One Oklahoma City man told KFOR when his car broke down last summer, he couldn’t afford repairs.
The auto repair company he was using helped him get an on-the-spot loan to get his vehicle fixed through a digital “lease-to-own” financing company, according to its website.
Snap Finance, LLC is a lease-to-own financing service based in Salt Lake City, Utah.
KFOR contacted the company to provide more context on their policies and structure for repayment but had not heard back at the time of this article’s publication.
Snap approves amounts from $250 to $5,000, according to it’s website, and applications can be made online, a text-to-apply feature or with the help of a sales representative
The man said after months of payments, he still owes almost all of what he originally borrowed.
“I got approved very quickly, which definitely should have been a red flag,” he said, adding that while he initially believed that no interest would accrue as long as he paid off the loan within a hundred days, the interest actually accrued retroactively.
“They told me that [with] my principle balance, I only paid $82 and I asked them how that was possible. They told me it was a 186% interest rate.”
Triple digit interest rates sound outrageous but with certain terms, they’re legal, according to data from the National Consumer Law Center.
However, the maximum APRs allowed by the state of Oklahoma for closed-end installment loans is 204%.
Representative Mickey Dollens, D-Oklahoma City, said savvy marketing from online finance lenders makes repayment terms hard to spot.
Dollens said payday lending is very common in Oklahoma.
“You know, the online lenders have become very savvy in their marketing. They try to look innocuous as a way to save people who are barely making ends meet.
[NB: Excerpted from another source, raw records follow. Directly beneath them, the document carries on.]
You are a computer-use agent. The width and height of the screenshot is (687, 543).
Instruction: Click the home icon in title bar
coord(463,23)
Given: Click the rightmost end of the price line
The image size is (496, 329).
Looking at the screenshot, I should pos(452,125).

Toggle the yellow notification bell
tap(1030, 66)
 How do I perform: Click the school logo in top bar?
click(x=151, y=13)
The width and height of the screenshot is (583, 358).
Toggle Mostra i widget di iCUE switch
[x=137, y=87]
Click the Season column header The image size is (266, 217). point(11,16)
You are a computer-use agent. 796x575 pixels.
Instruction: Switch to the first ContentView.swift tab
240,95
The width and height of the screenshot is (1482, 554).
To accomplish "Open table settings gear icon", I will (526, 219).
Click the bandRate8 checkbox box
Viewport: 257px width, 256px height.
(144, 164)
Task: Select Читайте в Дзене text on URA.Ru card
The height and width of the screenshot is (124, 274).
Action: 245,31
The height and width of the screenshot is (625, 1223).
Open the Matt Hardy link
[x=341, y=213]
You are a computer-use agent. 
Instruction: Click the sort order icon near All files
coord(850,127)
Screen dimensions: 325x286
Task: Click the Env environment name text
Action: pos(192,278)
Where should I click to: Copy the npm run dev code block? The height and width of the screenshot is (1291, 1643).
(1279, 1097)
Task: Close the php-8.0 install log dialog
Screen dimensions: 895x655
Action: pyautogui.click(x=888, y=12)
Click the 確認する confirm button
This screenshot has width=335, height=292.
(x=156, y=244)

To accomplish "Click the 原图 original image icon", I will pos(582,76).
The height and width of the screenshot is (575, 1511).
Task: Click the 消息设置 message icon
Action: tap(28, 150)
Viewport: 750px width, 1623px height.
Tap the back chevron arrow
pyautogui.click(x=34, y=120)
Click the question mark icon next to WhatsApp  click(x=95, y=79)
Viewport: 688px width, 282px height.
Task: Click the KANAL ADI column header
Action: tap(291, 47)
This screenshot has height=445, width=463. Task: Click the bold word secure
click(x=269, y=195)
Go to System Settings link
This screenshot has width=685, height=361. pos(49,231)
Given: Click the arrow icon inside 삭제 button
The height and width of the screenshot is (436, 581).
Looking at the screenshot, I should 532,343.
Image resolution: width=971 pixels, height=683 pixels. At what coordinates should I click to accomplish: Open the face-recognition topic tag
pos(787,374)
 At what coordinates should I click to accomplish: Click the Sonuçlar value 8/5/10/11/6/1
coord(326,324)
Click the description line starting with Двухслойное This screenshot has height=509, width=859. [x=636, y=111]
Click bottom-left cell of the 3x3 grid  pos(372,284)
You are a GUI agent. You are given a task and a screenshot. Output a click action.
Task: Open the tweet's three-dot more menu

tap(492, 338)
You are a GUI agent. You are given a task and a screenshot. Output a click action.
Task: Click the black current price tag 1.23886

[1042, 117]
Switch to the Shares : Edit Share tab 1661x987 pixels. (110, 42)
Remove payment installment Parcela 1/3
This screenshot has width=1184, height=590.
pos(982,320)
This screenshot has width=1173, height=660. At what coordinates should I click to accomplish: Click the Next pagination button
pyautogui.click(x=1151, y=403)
Unfortunately, especially the online lenders, which can be even more predatory than the storefront payday lenders take advantage of people,” he said.
“So as a result, they have to resort to a predatory loan, [and] are shocked to find that at the end of the day, once after about six months has passed, they’ll look into it and find out that they owe more than they originally took out. Yet they’ve been paying on it every single month, usually twice a month, to come to learn that they’ve only been paying down on their interest and not the principal,” he continued.
“It’s an incredibly difficult financial situation that can destroy their finances for years, if not a lifetime,” he added.
Dollens has previously proposed legislation to protect Oklahoma consumers while adding more safeguards to payday loans and other practices that might be considered predatory.
“There is a solution at the legislative level, and that’s been proven by other states that have gone the extra mile to protect the citizens from predatory practices. Unfortunately, in Oklahoma, in this political landscape, that appetite isn’t there. But I’m going to continue pushing for it because it’s such it’s an issue that affects so many people,” he said.
As for the gentleman who needs to pay off his loan, he told KFOR there’s not much more he can do, besides pay the money off as fast as he can.
The original balance was around $1,000.
“If I continue to pay exactly what I’m paying right now, I might be able to get out from under it next August. But the interest is going to continue,” he said.
“I think that’s kind of the point of it, ” he added.
“I’m not going to be able to pay it off.”